## PROBLEM STATEMENT
Gather all lines in the records below that include the word "Умер".

## MATERIALS PROVIDED

################

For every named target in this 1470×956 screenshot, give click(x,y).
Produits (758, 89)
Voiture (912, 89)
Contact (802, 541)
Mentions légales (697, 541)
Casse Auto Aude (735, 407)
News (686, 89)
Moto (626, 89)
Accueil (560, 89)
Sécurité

################

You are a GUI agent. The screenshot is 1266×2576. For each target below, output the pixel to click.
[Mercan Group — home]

################

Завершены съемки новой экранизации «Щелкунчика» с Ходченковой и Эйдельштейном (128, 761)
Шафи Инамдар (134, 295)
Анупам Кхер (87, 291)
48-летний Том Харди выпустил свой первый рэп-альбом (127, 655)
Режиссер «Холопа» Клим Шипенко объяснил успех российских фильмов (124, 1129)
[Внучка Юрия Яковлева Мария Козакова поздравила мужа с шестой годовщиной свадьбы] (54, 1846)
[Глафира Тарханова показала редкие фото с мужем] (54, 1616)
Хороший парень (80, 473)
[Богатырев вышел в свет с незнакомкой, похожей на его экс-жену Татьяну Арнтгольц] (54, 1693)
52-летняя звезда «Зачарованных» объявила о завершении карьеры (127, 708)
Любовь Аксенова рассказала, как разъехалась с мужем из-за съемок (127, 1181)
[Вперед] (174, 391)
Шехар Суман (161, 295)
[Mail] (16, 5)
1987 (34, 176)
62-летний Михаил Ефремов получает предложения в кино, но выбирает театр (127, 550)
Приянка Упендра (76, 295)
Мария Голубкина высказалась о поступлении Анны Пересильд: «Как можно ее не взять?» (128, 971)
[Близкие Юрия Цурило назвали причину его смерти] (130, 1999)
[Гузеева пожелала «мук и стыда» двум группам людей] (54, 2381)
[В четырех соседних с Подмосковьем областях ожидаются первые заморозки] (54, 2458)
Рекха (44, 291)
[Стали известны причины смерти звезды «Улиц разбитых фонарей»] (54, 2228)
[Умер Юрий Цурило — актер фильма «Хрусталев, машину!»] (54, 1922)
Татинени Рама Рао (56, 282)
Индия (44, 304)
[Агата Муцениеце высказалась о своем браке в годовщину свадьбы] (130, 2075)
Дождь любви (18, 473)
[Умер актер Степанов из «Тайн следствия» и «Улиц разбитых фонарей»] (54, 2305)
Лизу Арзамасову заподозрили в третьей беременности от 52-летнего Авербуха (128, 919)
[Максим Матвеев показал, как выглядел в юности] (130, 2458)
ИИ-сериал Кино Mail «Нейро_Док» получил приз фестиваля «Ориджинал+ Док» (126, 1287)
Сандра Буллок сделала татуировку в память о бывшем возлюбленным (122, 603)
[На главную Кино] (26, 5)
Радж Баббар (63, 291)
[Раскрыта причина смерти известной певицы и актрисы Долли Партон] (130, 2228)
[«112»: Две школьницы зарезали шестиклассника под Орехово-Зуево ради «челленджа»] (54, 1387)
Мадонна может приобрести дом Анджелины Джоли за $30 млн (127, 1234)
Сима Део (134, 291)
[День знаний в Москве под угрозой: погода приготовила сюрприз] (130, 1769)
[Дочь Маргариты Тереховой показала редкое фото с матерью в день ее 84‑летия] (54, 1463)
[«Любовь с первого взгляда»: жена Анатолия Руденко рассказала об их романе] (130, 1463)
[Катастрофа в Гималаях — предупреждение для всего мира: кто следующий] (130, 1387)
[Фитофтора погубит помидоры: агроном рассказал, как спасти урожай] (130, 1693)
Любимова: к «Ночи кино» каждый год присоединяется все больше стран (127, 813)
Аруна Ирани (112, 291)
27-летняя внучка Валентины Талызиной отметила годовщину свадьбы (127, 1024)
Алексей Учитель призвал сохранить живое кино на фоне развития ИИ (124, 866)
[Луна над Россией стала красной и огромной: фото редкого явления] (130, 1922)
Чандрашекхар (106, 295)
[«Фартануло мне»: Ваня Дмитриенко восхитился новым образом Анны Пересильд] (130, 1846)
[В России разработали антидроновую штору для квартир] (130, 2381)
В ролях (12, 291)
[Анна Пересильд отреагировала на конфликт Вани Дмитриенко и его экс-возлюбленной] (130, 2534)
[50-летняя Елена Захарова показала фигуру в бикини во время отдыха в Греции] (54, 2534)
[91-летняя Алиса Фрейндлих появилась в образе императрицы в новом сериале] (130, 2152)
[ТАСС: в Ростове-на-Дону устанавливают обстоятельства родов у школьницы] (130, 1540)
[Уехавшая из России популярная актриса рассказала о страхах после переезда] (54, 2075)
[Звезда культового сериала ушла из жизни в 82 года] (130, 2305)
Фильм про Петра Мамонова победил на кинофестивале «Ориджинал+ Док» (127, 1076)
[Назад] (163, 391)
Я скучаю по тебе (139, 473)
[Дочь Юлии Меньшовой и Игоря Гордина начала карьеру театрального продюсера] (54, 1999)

################

## YOUR RESPONSE
[Умер Юрий Цурило — актер фильма «Хрусталев, машину!»] (54, 1922)
[Умер актер Степанов из «Тайн следствия» и «Улиц разбитых фонарей»] (54, 2305)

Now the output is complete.